Medical researchers have been on a quest for safe weight-loss medications with minimal side effects for a while. It appears that they have now developed a promising solution to address this issue, which has reached epidemic proportions.
A biomedical engineer from the University of Massachusetts Amherst has harnessed a nanogel-based carrier, created in his laboratory, to selectively administer a drug to the livers of obese mice. This approach successfully reversed the disease induced by their dietary habits.
“The treated mice completely lost their weight, and we did not see any untoward side effects,” says S Thai Thayumanavan, distinguished professor of chemistry and biomedical engineering. “Considering 100 million Americans have obesity and related cardiometabolic disorders, we became pretty excited about this work.”
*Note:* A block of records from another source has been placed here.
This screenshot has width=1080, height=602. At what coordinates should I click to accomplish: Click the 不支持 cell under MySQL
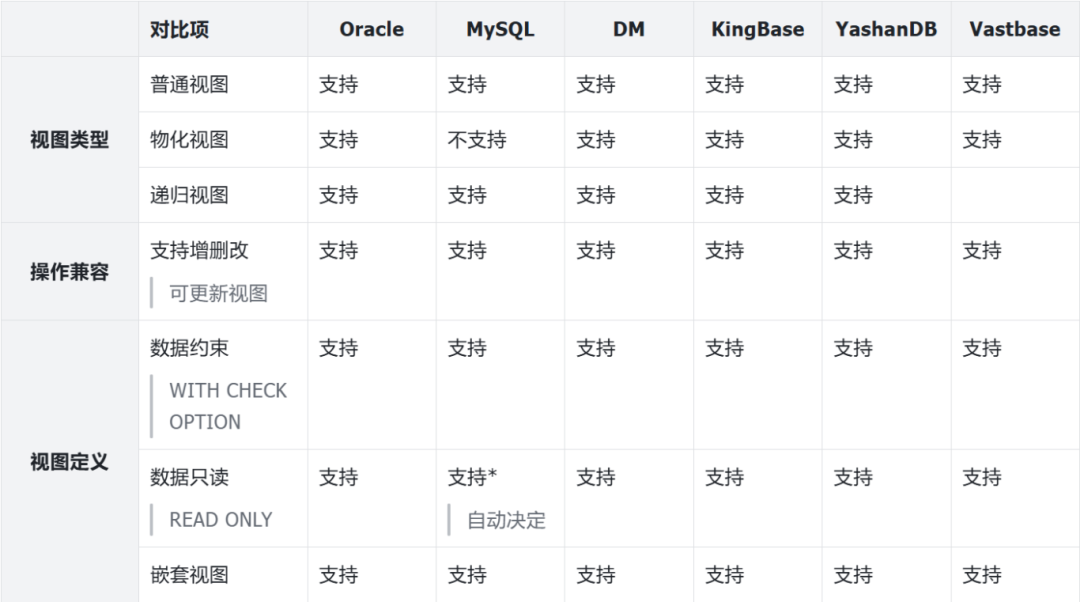477,140
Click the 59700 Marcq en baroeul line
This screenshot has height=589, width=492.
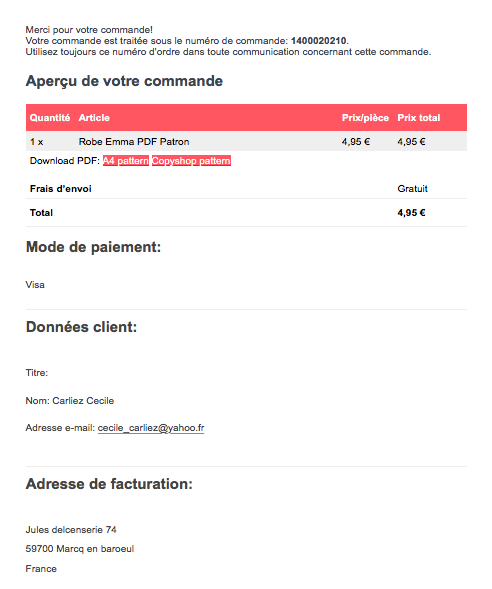[x=80, y=549]
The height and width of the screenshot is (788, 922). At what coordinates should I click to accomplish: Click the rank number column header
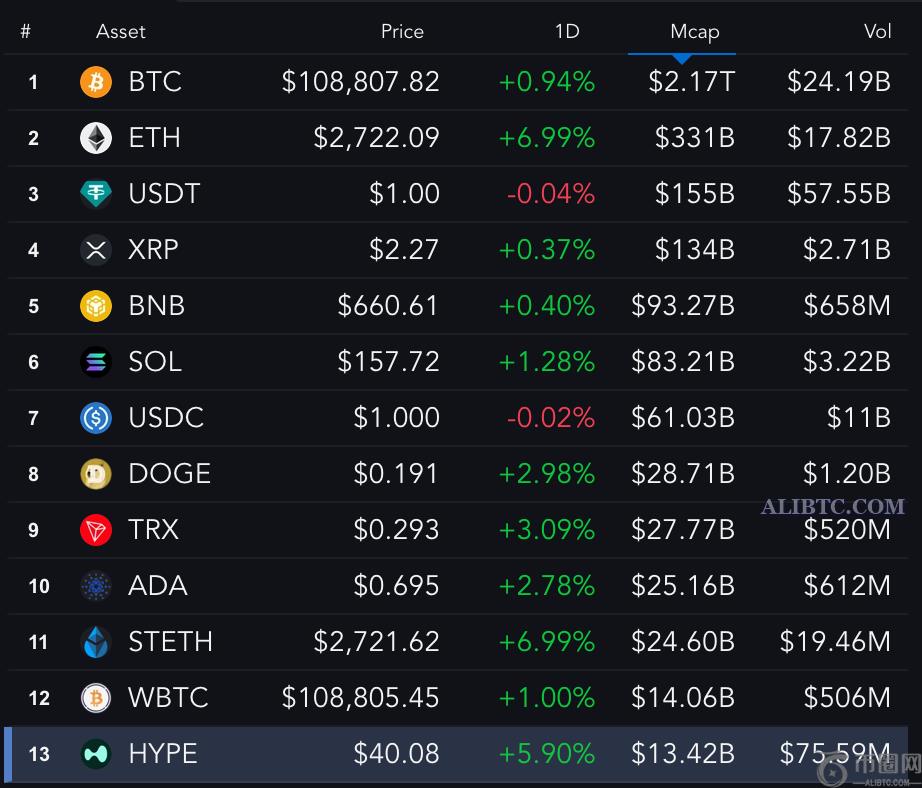[x=25, y=32]
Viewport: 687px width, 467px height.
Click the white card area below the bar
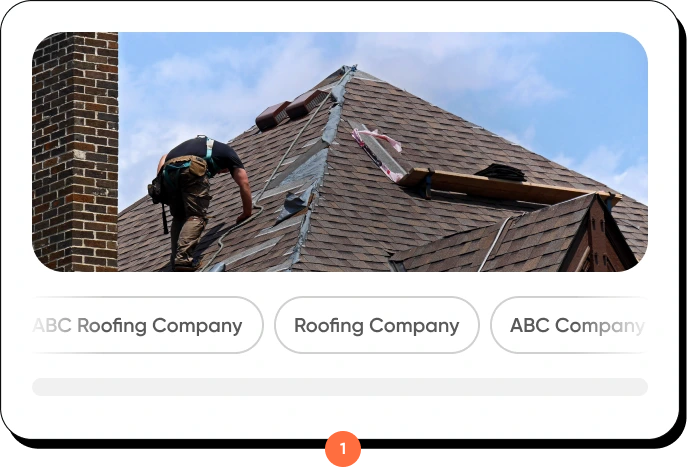[x=340, y=414]
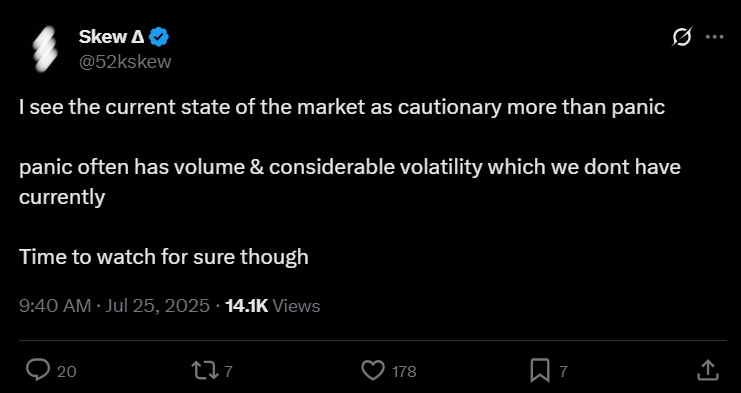Image resolution: width=741 pixels, height=393 pixels.
Task: Click the 178 likes count
Action: coord(405,371)
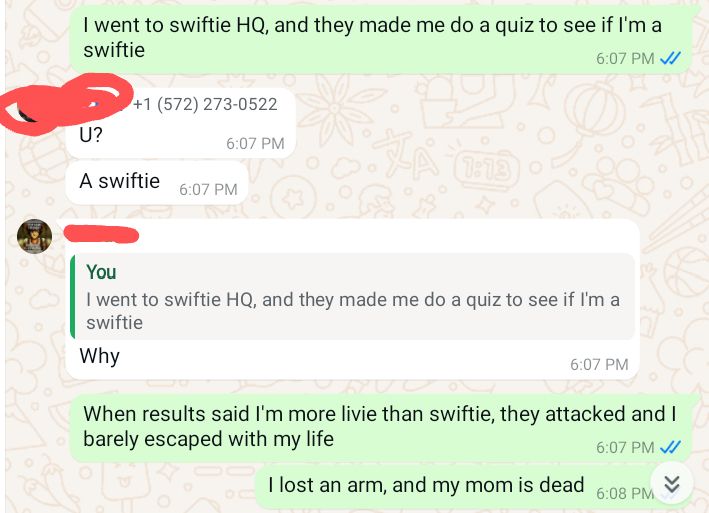Tap the 'more livie than swiftie' message

[381, 427]
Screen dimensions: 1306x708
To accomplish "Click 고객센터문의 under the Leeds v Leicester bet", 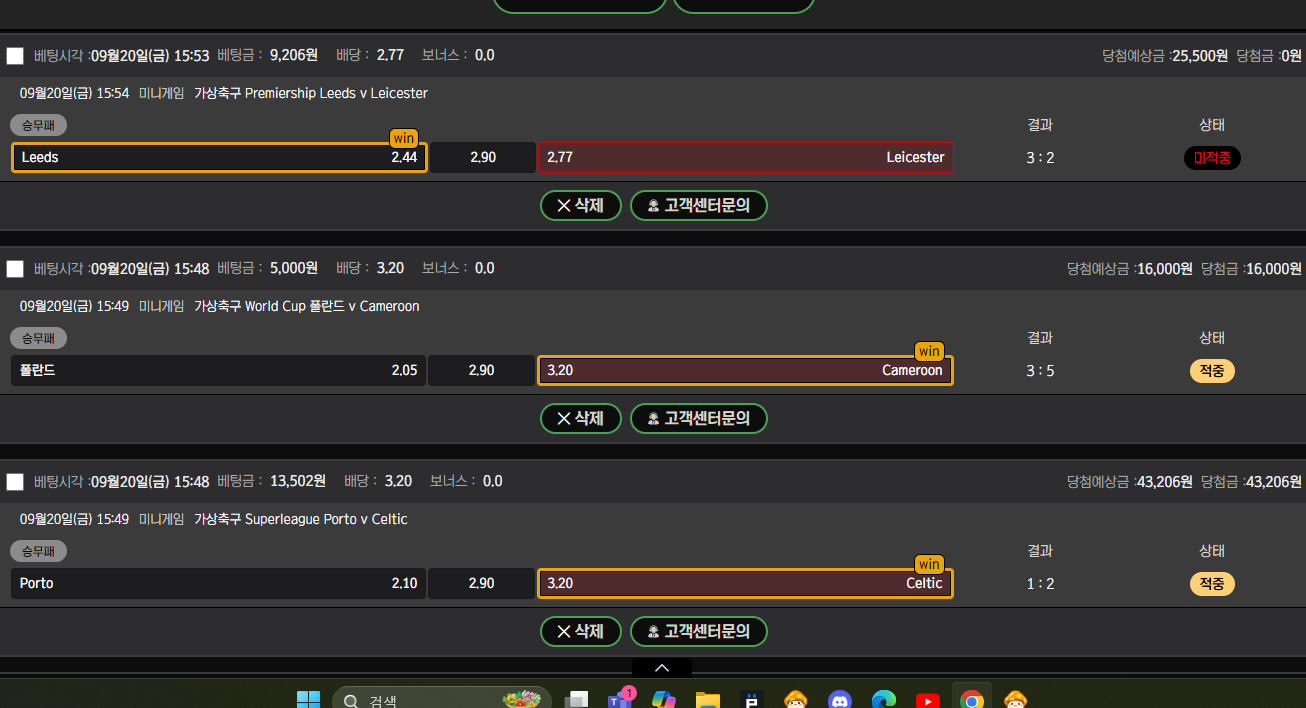I will click(698, 206).
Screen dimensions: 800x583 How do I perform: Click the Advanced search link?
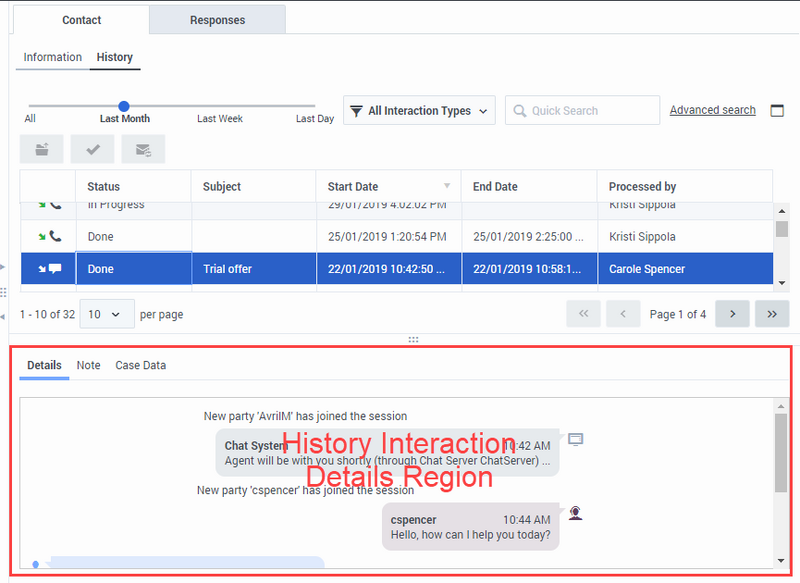point(712,110)
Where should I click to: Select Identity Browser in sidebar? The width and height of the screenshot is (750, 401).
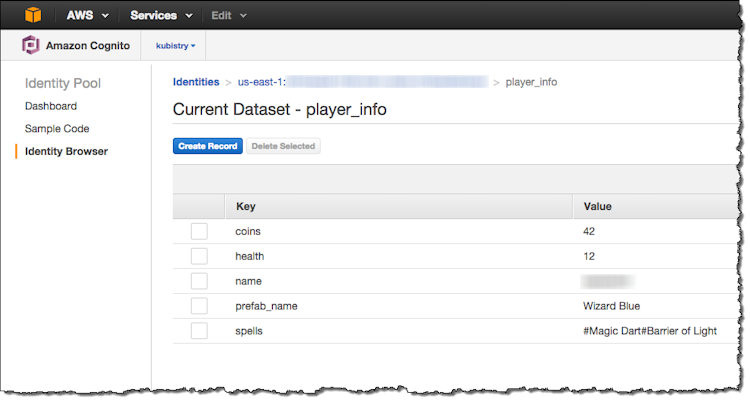66,152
Efforts to translate these findings to humans are being pursued by a start-up company called Cyta Therapeutics, which was founded at the UMass Institute for Applied Life Sciences (IALS) based on the nanogel technologies from the Thayumanavan lab. In late July, Cyta Therapeutics won the Judges’ Choice Award for Best Startup at the 16th annual Massachusetts Life Sciences Innovation (MALSI) Day in Boston.
“There is a significant amount of development work to be conducted between mice and humans,” Thayumanavan said in a news release, “but we are hoping it will eventually become a drug.”
Senior author Thayumanavan, director of the Center for Bioactive Delivery at IALS, explains his team’s findings in a paper published Tuesday, August 29, in the Proceedings of the National Academy of Sciences NEXUS. Ruiling Wu, who is doing research for her PhD in chemistry in Thayumanavan’s lab and at the Center for Bioactive Delivery, is the paper’s lead author. Wu recently graduated and now works for a pharmaceutical company in Boston.
One of the center’s primary goals is to figure out how to get the right drug to the right place in the body by creating novel delivery platforms for small and large molecules.
Thyromimetics, or drugs that mimic synthetic thyroid hormone, have been considered a potential way to tackle the problems of obesity, type 2 diabetes, high cholesterol, metabolic dysfunction-associated steatohepatitis (MASH), and other metabolic conditions. Targeted therapy is key, however. Thayumanavan and his team looked at one such thyromimetic.
“We realized we needed to deliver this drug selectively to the liver because if it went to other places, it could cause complications,” he says. In addition to side effects, taking the drug systemically was expected to dilute its effectiveness, which was confirmed in the study.